Finley to Sing Mozart; Bronfman to Play Brahms, Thibaudet to Perform Saint-Saens at Tanglewood

Yefim Bronfman

(LENOX, Mass.) – On Saturday, August 4, 2012, pianist Yefim Bronfman joins the Boston Symphony Orchestra at Tanglewood under conductor Christoph von Dohnányi at 8:30 p.m. for a program including Brahms’s Piano Concerto No. 2, a prototypically Brahmsian work in its combination of formal mastery and expressive ingenuity, as well as typically monumental in scale and scope, stretching to almost an hour and requiring four movements instead of the typical three. The night before, Friday, August 3, at 8:30 p.m., baritone Gerald Finley joins revered maestro Lorin Maazel, a TMC fellow in 1951 and ’52, and the BSO for Ravel’s Don Quichotte à Dulcinée — the last work Ravel completed before succumbing to the debilitating neurological condition that silenced him in his final few years—and arias from Così fan tutte, The Marriage of Figaro, and Don Giovanni by Mozart, a composer in whose music Finley is especially respected.
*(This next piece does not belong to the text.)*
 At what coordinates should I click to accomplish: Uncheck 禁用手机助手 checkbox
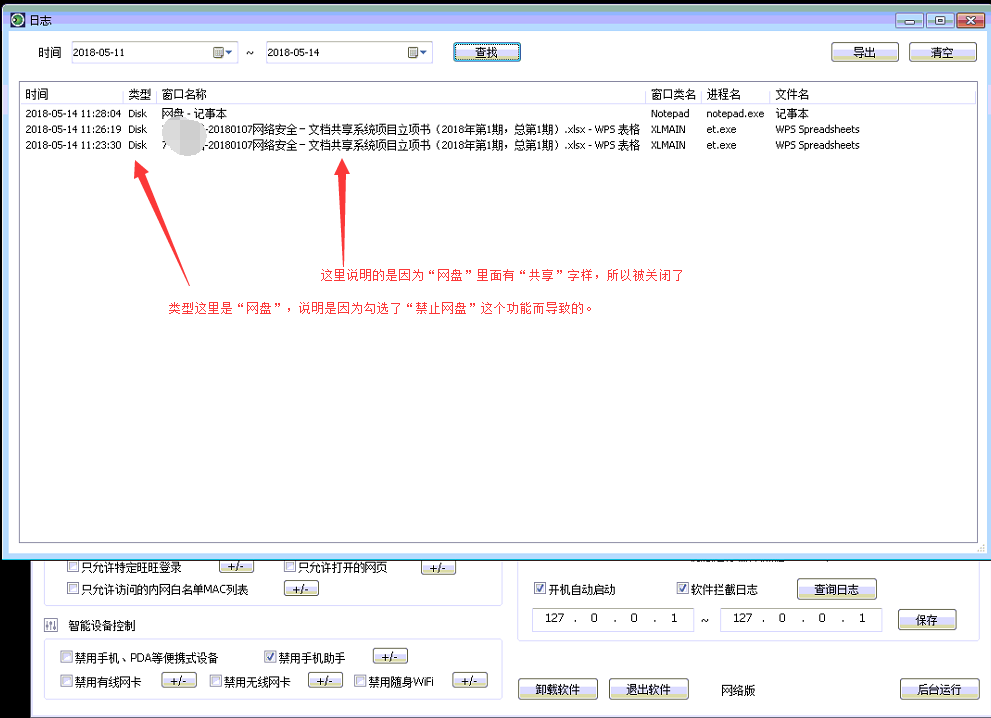point(270,657)
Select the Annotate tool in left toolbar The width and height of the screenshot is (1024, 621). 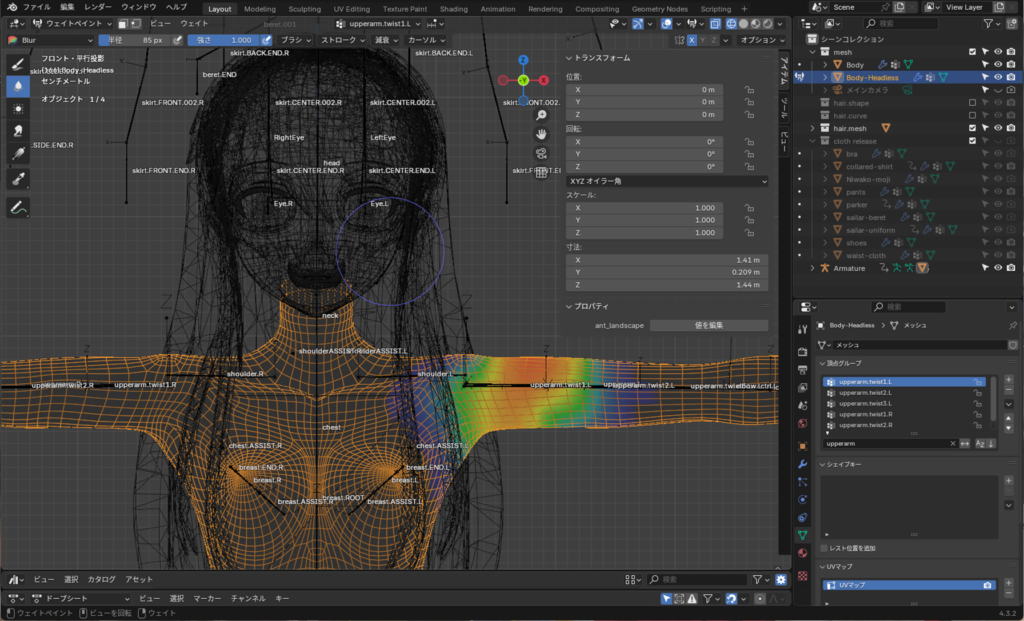[x=18, y=208]
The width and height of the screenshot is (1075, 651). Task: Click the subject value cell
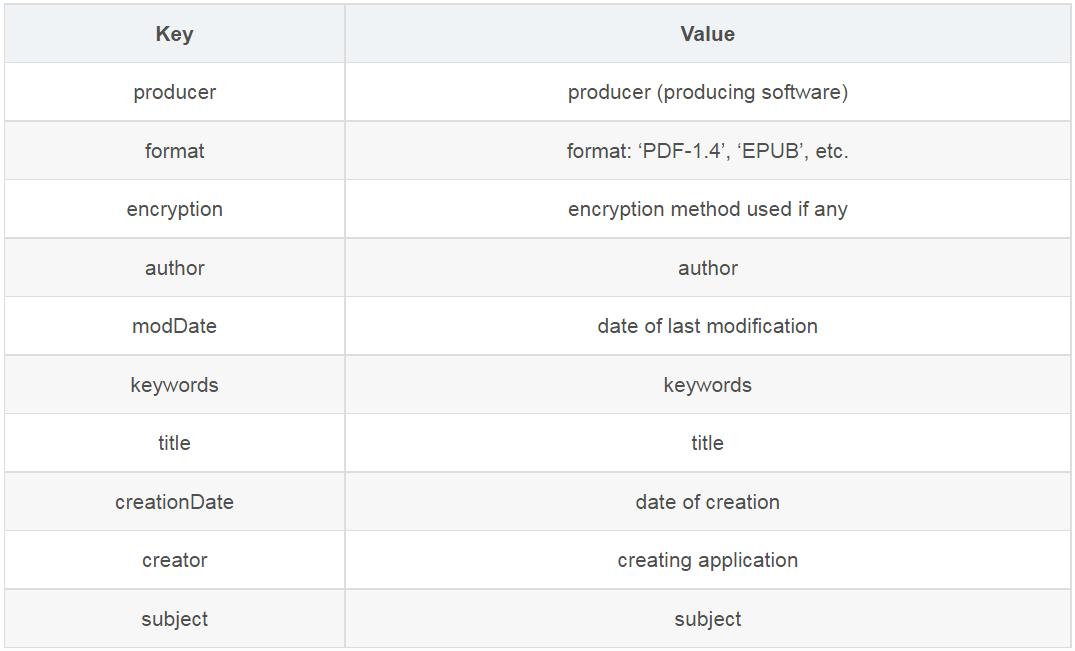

The program also includes Ravel’s colorful Alborada del gracioso and Daphnis et Chloé, Suite No. 2 — a BSO specialty and a work that was performed in the first Tanglewood season in 1937 — as well as Mozart’s Symphony No. 38, Prague.

Maazel once again takes the podium Sunday, August 5, at 2:30 p.m., to lead the BSO in a program featuring the world premiere of Night Train to Perugia, a new BSO-commissioned work by Michael Gandolfi, who was a TMC Fellow in 1986 and has been a member of the TMC Faculty since 1997. The elegant and engaging French pianist Jean-Yves Thibaudet is soloist in Saint-Saëns’s Piano Concerto No. 5, Egyptian, nicknamed for the fact that it was written in that country and was influenced by the music of its region. The concert concludes in thrilling fashion with Berlioz’s Symphonie fastastique, another work at the heart of the BSO repertoire and which the orchestra first performed in 1885.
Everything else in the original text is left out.